In this post ...
Retrieve and query the remote linux machine message logging
GOTO
Previous post: Set up Virtual Machine
Next post: Create a monitoring system for a remote linux machine and show the informations with a dashboard
Github repository
Note:
$ --> execute the command as cloudera user
# --> execute the command as root user
Remote server = Big Data server = localhost . In this example the remote machine to monitoring is the Big Data server in order to simplified
the architecture.
Setting up Flume Syslog source - Step 1
Objective
Send logging message, intercept and print the messages by Flume agent.
Instruction
setup rsyslog in order to redirect all events to the receiver host we will configure rsyslog for the sender machine. Add to /etc/rsyslog.conf the following lines at end of the files
In order to modify root file you can execute the following command:
$ sudo gedit /etc/rsyslog.conf
The default root password for Cloudera VM is "cloudera".# Max memory space
$ActionQueueMaxDiskSpace 2g
# Save in-memory data if flume shuts down
$ActionQueueSaveOnShutdown on
# Declare queue a in-memory linked list.
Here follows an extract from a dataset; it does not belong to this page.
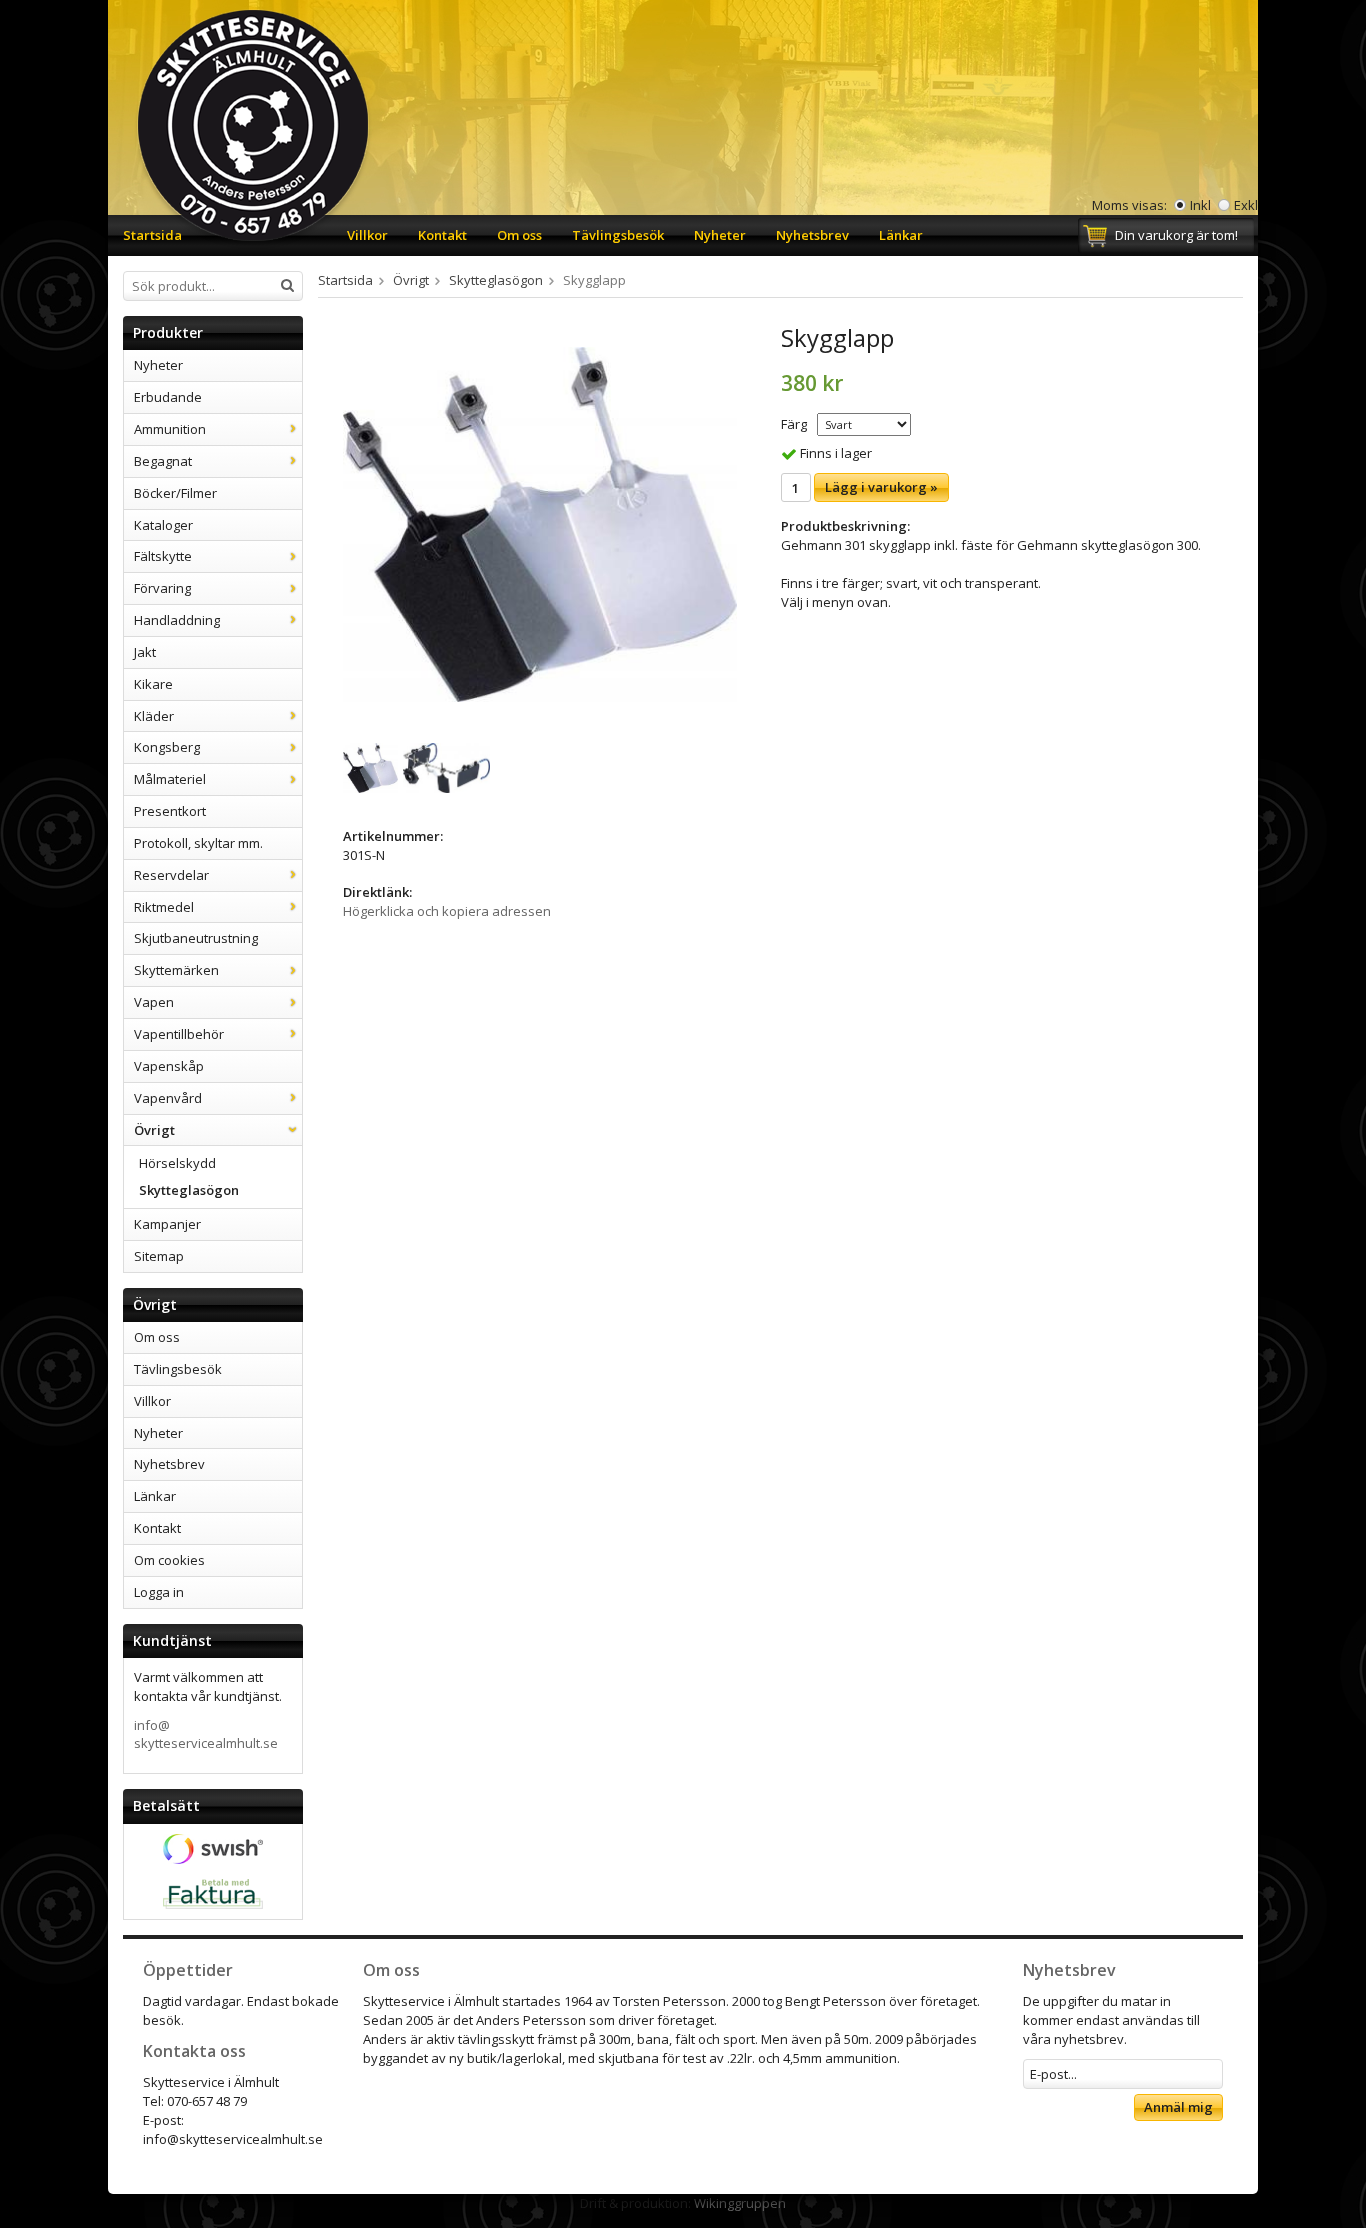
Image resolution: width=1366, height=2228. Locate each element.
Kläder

There is some processing
# overhead, but ensures that memory is only allocated in cases where
# it is needed
$ActionQueueType LinkedList
# Infinite retries on insert failure
$ActionResumeRetryCount -1
# Foward all logging message to the Big Data server
*.* @@localhost:5140
Create a directory from a user directory and change the current directory
$ mkdir --parent ~cloudera/monitoring-with-big-data-technologies-part-two/step-1
$ cd ~cloudera/monitoring-with-big-data-technologies-part-two/step-1
Create flume-env.sh to give more memory and pre-allocate for Flume agent
# Flume environment configuration.
# Copyright (C) 2015 Fabio Pirola <fabio@pirola.org>
#
# This program is free software: you can redistribute it and/or modify
# it under the terms of the GNU General Public License as published by
# the Free Software Foundation, either version 3 of the License, or
# (at your option) any later version.
#
# This program is distributed in the hope that it will be useful,
# but WITHOUT ANY WARRANTY; without even the implied warranty of
# MERCHANTABILITY or FITNESS FOR A PARTICULAR PURPOSE. See the
# GNU General Public License for more details.
#
# You should have received a copy of the GNU General Public License
# along with this program. If not, see <http://www.gnu.org/licenses/>.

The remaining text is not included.